[ERFORDERLICHE SCHRITTE]
(a) Gib aus dem Text über die Überwachungskontrollen den Abschnitt zwischen „Ein Betriebsratsmitglied kritisierte“ und „fristlosen kündigung berechtige.“ einschließlich beider Stellen wortgetreu wieder.
(b) Schreibe den Text über die Überwachungskontrollen im Anschluss an seinen letzten Satz weiter.

[VORGEGEBENER TEXT]
————

Ein Betriebsratsmitglied kritisierte die geplante Einführung von Überwachungskontrollen des Arbeitgebers und verwies dabei auf die Zeit des totalitären Regime vor 70 Jahren. Nach Auffassung des Arbeitgebers habe er die betrieblichen Verhältnisse mit dem NS-Regime verglichen, was zur fristlosen kündigung berechtige.

Der Sachverhalt

Nach Informationen der Arbeitsgemeinschaft Arbeitsrecht des Deutschen Anwaltvereins (DAV), erfuhr ein Betriebsratmitglied von den geplanten Überwachungskontrollen des Arbeitgebers. Mit einer Email nahm dieser Stellung und schrieb unter anderem folgende Zeilen an den Einrichtungsleiter und die Aufsichtsratsmitglieder:

"...wie ich von mehreren Mitarbeitern erfahren habe, beabsichtigen Sie wöchentlich eine Überwachungskontrolle, mit technischen Gerätschaften, der Mitarbeiter in der Pflege durchzuführen. Es soll damit festgestellt werden, wie viel Zeit der Mitarbeiter benötigt, bis er dem Klingelruf des Mitarbeiters nachkommt. Hier findet eine einseitige Maßnahme des Arbeitgebers statt, die einen dringlichen Handlungsbedarf des Betriebsrats vorsieht gemäß einer einstweiligen Verfügung. Die Überwachung in einem totalitären Regime haben wir vor 70 Jahren hinter uns gebracht, auch wenn hier im Kleineren gehandelt wird, so ist dies der Anfang von dem was dann irgendwann aus dem Ruder laufen kann. ..."

————

[GEZEIGTES MATERIAL]
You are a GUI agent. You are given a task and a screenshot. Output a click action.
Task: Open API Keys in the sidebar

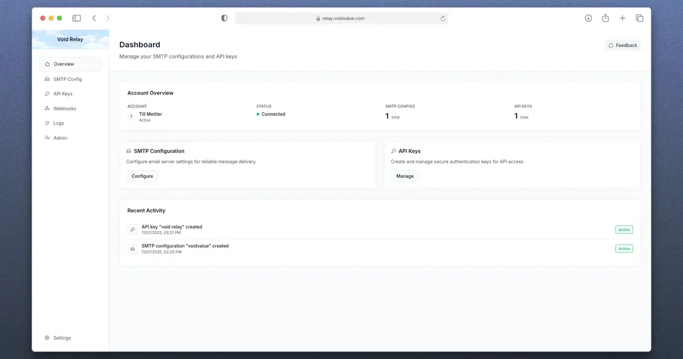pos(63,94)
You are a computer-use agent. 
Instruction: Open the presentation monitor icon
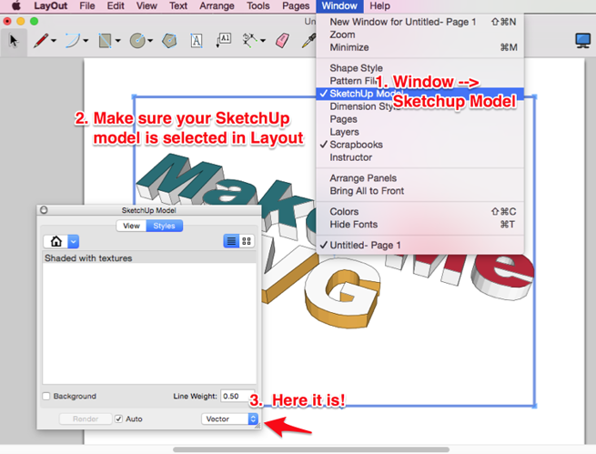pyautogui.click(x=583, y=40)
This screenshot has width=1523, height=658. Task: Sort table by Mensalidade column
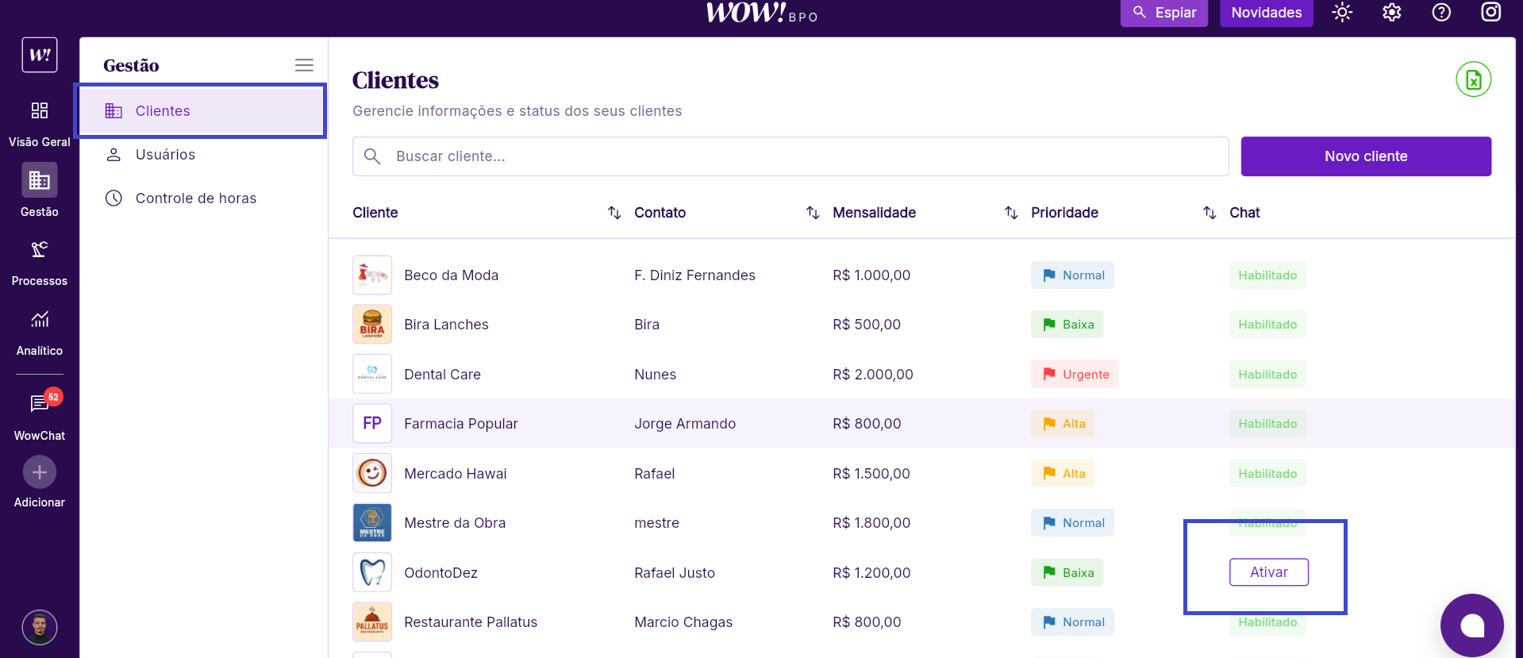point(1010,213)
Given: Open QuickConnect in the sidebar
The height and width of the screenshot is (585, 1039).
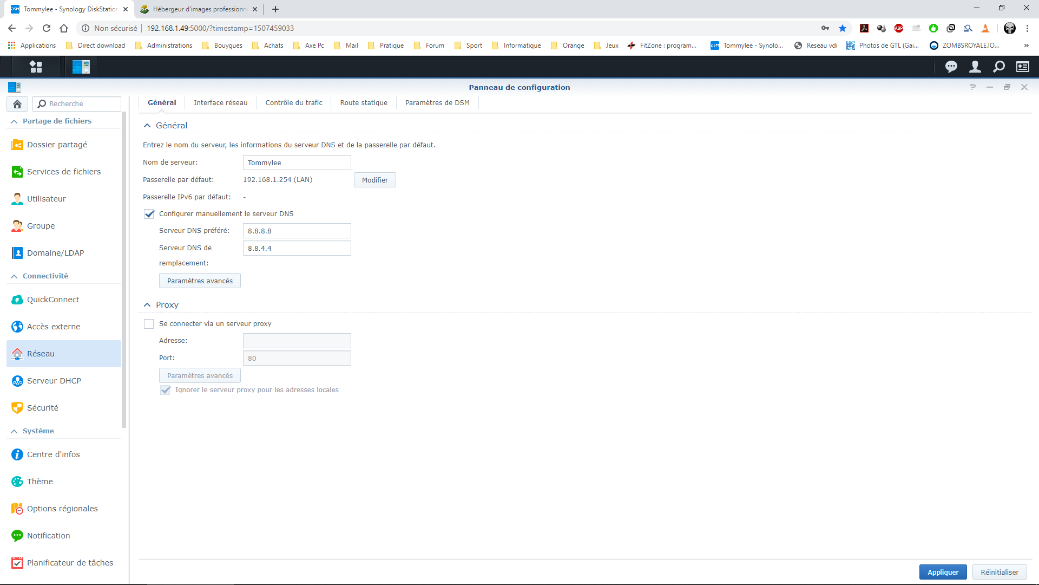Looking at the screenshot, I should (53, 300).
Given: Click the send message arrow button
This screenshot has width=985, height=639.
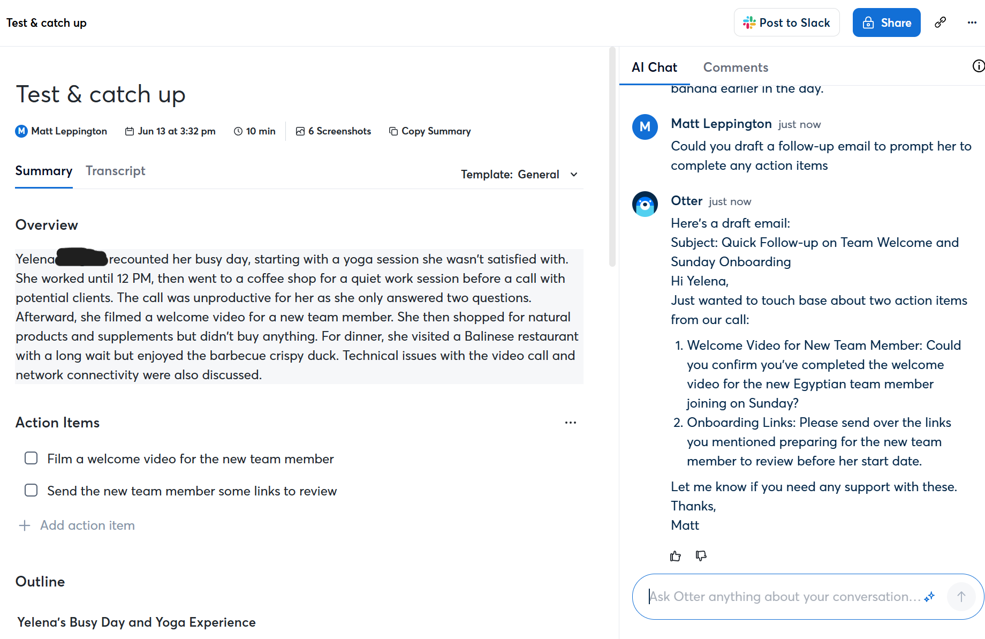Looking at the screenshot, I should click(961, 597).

————

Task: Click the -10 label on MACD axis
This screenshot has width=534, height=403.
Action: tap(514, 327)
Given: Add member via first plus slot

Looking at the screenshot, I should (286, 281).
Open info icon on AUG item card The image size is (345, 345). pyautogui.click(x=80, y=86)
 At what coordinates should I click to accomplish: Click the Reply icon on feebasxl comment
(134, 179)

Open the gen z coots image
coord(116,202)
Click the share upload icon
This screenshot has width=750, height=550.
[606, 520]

————

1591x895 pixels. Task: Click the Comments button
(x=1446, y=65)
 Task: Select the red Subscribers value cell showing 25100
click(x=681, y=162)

————

[ENDERGEBNISSE]
(a)
Ein Betriebsratsmitglied kritisierte die geplante Einführung von Überwachungskontrollen des Arbeitgebers und verwies dabei auf die Zeit des totalitären Regime vor 70 Jahren. Nach Auffassung des Arbeitgebers habe er die betrieblichen Verhältnisse mit dem NS-Regime verglichen, was zur fristlosen kündigung berechtige.

(b)
Fristlose Kündigung des Betriebsratsmitglieds

Der Arbeitgeber wollte dem Mann daraufhin fristlos kündigen. Er war der Meinung, die Mail enthalte durch den Vergleich mit dem nationalsozialistischen Terrorregime eine grobe Ehrverletzung. Eine personenbezogene Auswertung von Aufzeichnungen der Rufanlage finde nicht statt. Es werde lediglich auf dem Server der Zeitraum vom Klingeln eines Bewohners bis zum Abschalten der Klingel durch die Pflegekraft aufgezeichnet. Dies sei erforderlich, um auf Beschwerden von Bewohnern zu reagieren.

Der Betriebsrat verweigerte jedoch seine Zustimmung zur Kündigung. Vor Gericht forderte der Arbeitgeber die Ersetzung dieser Zustimmung.

Das Urteil des LAG Düsseldorf

Ein Grund zur fristlosen Kündigung des Betriebsratsmitglieds liege nicht vor, so das Landesarbeitsgericht Düsseldorf in seinem Urteil (Az. 10 Ta BV 102/15).

Zutreffend ist, dass ein Vergleich betrieblicher Verhältnisse mit dem nationalsozialistischen Terrorregime in der Regel ein Grund für eine fristlose Kündigung ist. Eine solche Gleichsetzung ist in der E-Mail des Betriebsratmitglieds nicht enthalten. Das Betriebsratsmitglied warnt vielmehr vor einer möglichen künftigen Entwicklung und knüpft damit allenfalls an die Verhältnisse der Weimarer Republik an.

Es geht ihm darum, dass man Entwicklungen von Beginn an beobachten muss „bevor etwas aus dem Ruder läuft.“ Eine solche Äußerung ist von der Meinungsfreiheit geschützt. Die übrige Kritik des Betriebsratsmitglieds, u.a. an der von diesem behaupteten und von der Arbeitgeberin bestrittenen Unterbesetzung im Tages- und Nachtdienst enthält zulässige Werturteile, die sich im Rahmen seiner Funktionen als Betriebsrats- und Aufsichtsratsmitglied halten.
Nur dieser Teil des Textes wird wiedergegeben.